The Mall of America Mallmanac, ca. 1994. View the full PDF version here.
Obviously, I've always had an affinity for shopping malls. Another indulgence with which I've had a long standing relationship is the roller coaster. The Mall of America was both of those pleasures all rolled into one. My excitement was nearing its peak as we approached the city of Bloomington driving eastbound on I-494. Just around a bend, there it was. She spread herself out on the horizon with her beige and amber smile, while the corner anchors of Nordstrom and Sears resembled outstretched arms, ready to welcome me.
We entered the cavernous interior on the East Broadway wing with it's flashing neon, shiny chrome and black trimmed elements. The overwhelming facility extended vertically another three tiers above my head while a band played nearby on the ground level stage. Every sense was being tastefully stimulated. The Mall of America was almost everything I expected it to be. Then I heard the low rumble of something racing by on a steel track, and my joy was complete. I looked ahead to Knott's Camp Snoopy and the Ripsaw Roller Coaster, both located just under an immense expanse of clear glass, bathing every square inch of the amusement park in soothing, warming natural light. The temperature was still in the teens outside, but I was feeling a heated rush of excitement within myself.

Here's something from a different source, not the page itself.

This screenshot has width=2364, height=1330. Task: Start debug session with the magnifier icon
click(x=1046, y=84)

A postcard of Bloomington featuring their claim to fame.
Man, we did so much on that trip to The Mall of America. I left Planet Hollywood full of greasy Cap'n Cruch and disappointment for the first time. I enjoyed the rather mild Ripsaw coaster for several circuits. I discovered one of the finest timber-flume runs I'd ever had the pleasure of riding with the Log Chute. I even got my initial ear piercing with some tacky gold and faux diamond stud at one of the five or so Claire's Boutiques. And even after spending several hours within those tourist filled corridors, we may have covered one-third of the place.
Working for Northwest Airlink during the early 2000s, I found myself in the Twin Cities quite often on business. They'd almost always arrange for our accommodation at the Holiday Inn location in Bloomington that was in close proximity to The Mall of America. After visiting countless times just to grab a quick bite to eat or to pick up a new toothbrush, the place eventually lost all of its novelty. But I still couldn't help but stare upward and to be amazed every time I walked into the four million square foot wonder.

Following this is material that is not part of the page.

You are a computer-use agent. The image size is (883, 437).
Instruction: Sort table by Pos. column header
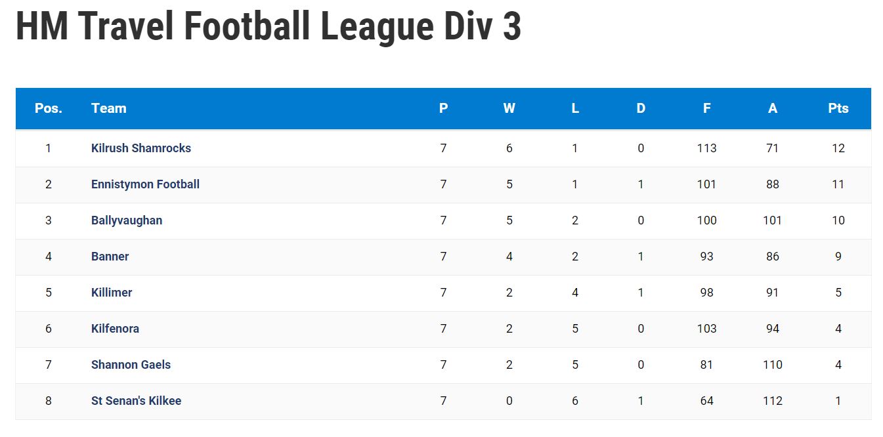(x=49, y=108)
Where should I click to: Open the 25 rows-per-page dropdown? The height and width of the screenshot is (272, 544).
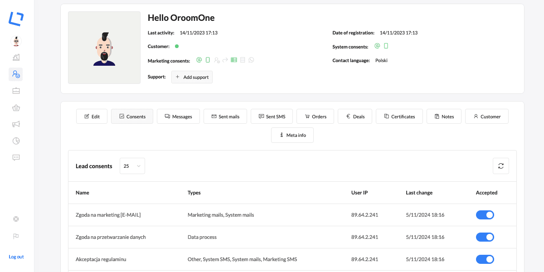pyautogui.click(x=132, y=166)
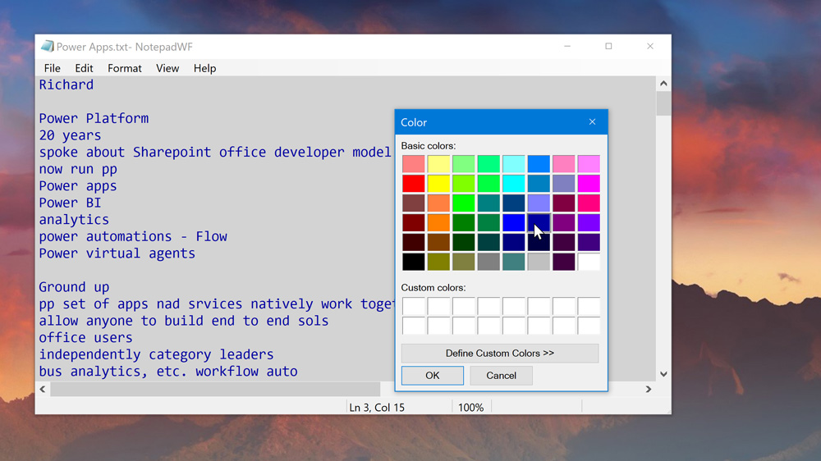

The Mall of America's layout at its opening.
The Mall of America was conceptualized by the Triple Five Group, owned by the Ghermezian family of West Edmonton Mall fame, and was built in conjunction with their partner Indianapolis-based Simon. Opened in 1992, it was constructed on the site of the razed Met Stadium just south of the Minneapolis-Saint Paul International Airport. It was a hit from the moment the doors were open and brought Nordstrom and Bloomingdale's to the state. To this day, it maintains yearly visitor counts of around forty million, while the owners' plans for a Phase II that will nearly double the size of the complex have been on the drawing board for years.

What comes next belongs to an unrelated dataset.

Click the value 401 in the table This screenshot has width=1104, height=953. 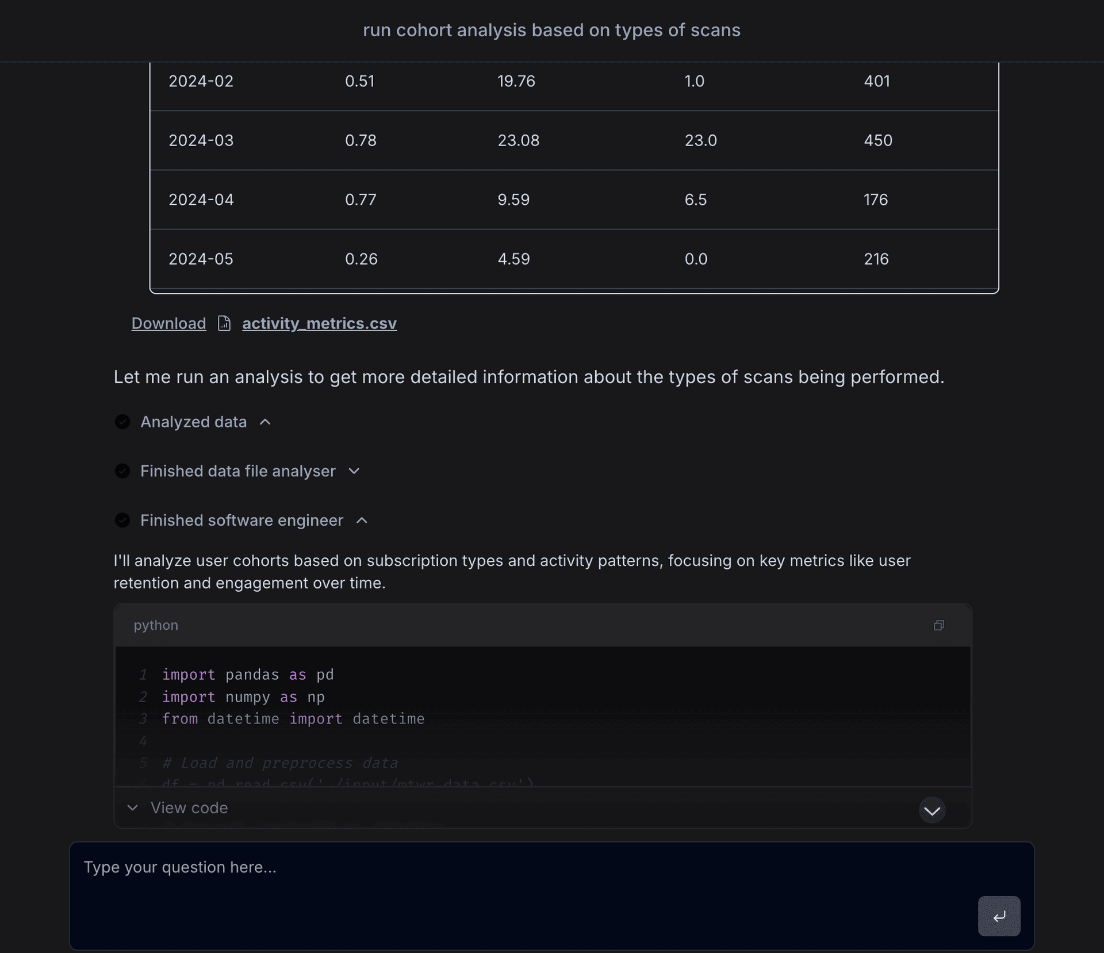876,81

The Mall of America as of this writing.
A few things have changed since that original visit of mine. Knott's Camp Snoopy is now branded Nickelodeon Universe, theme restaurants have fallen out of favor leading to Planet Hollywood's closure in 2003 and Bloomingdale's, citing the location's disappointing performance, closed in 2012. Presently, the 210,000 square foot building is being subdivided into space for several junior anchors. A marine exhibit, SEA LIFE Minnesota Aquarium, now occupies space on the basement level, allowing visitors to traverse a 300 foot tunnel where over 4,500 organisms can be viewed. Oh yeah, and I now have both ears pierced and wear simple silver studs instead of gold.